You call Eisenhower the “hero” of Why We Fight. Is the significance of his Farewell Speech partly a function of its timing, the ways that TV affected his image?
You could say it this way: How many times have we heard that the quality that made the difference between Nixon and Kennedy for that election was Kennedy’s tanned complexion and camera-friendly appearance? Even though Eisenhower’s speech is profoundly important, it’s a little bit ignored, as we in this society often attribute significance to an event more for its media-oriented, formal qualities than for its substance.


Yet Eisenhower had a good relationship with the press.
Eisenhower gave more press conferences than virtually any president we’ve had.
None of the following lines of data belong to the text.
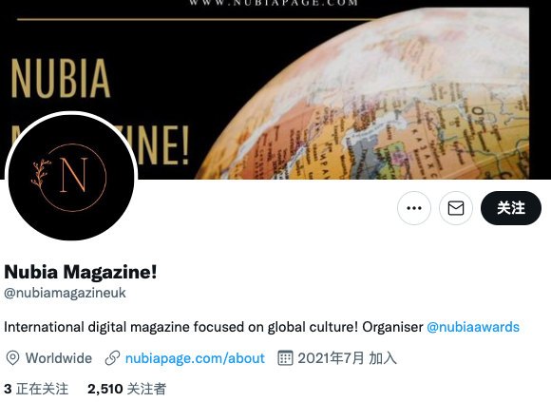Click the NUBIA gold banner title
Viewport: 551px width, 402px height.
click(x=61, y=78)
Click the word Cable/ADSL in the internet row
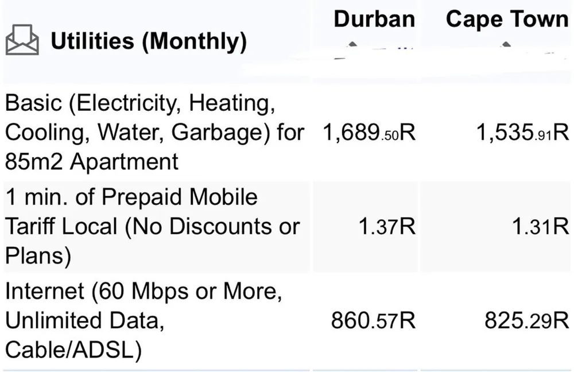The image size is (574, 372). tap(73, 350)
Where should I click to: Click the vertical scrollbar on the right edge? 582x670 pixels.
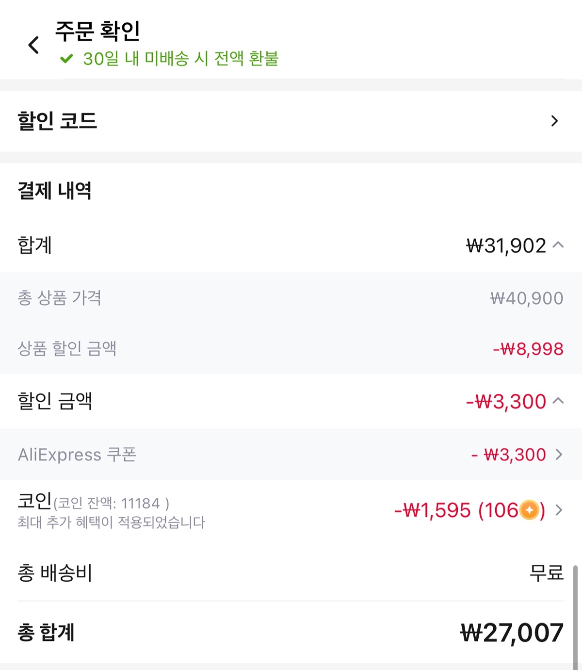575,616
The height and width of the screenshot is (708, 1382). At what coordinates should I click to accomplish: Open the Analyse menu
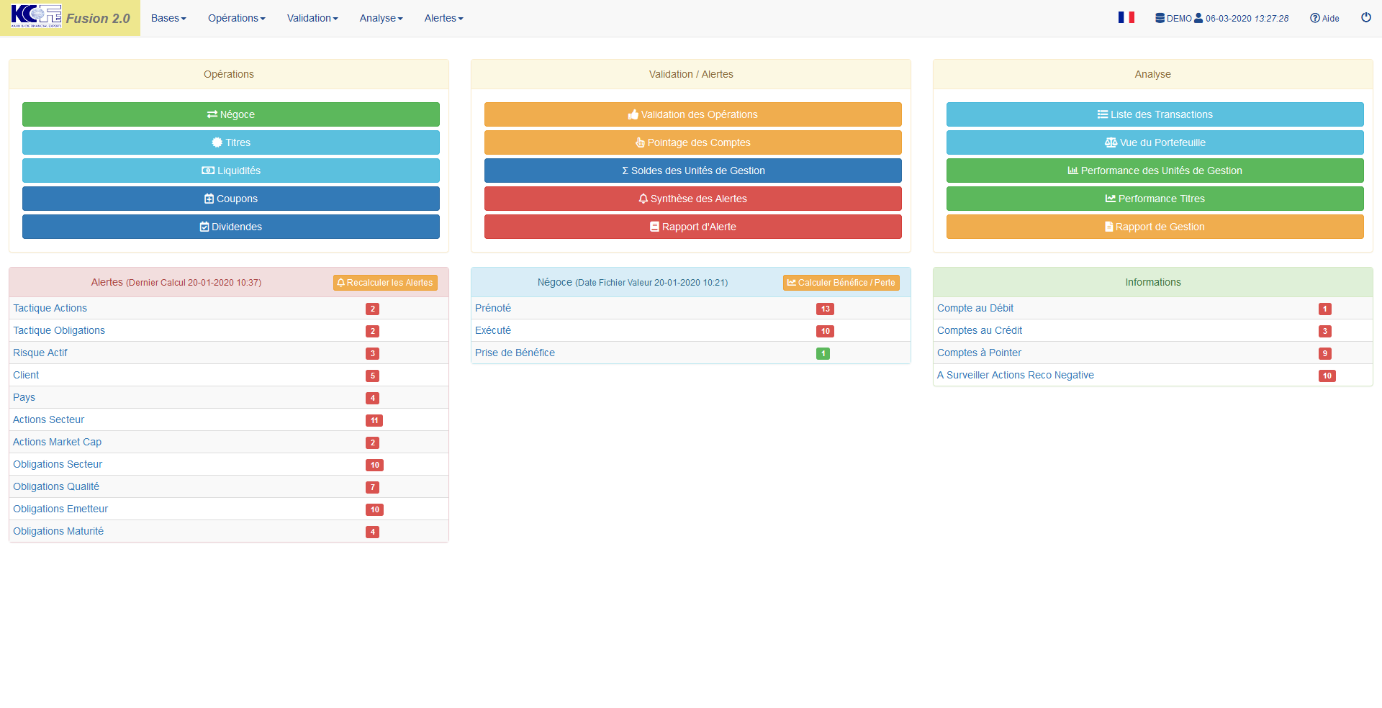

He was very active in informing the fourth estate about his decision-making and his thinking. He saw the press as a conduit to speak in his very “talking Kansas” way to the American people. And this raises another problem, the current myth that Republicans own the copyright on war. They don’t. A disproportionate number have been run by Democrats, the same Democrats who disappointed their constituents by failing to stop the war in Iraq. I mention this because the candidacy of John Kennedy was driven by the military industrial sector and sought to embarrass Eisenhower as a kind of old school thinker who was, among other things, soft on the Soviets. So here you have a war hero looked like a dove because of a young upstart who was talking hawkish talk about the Soviet Union.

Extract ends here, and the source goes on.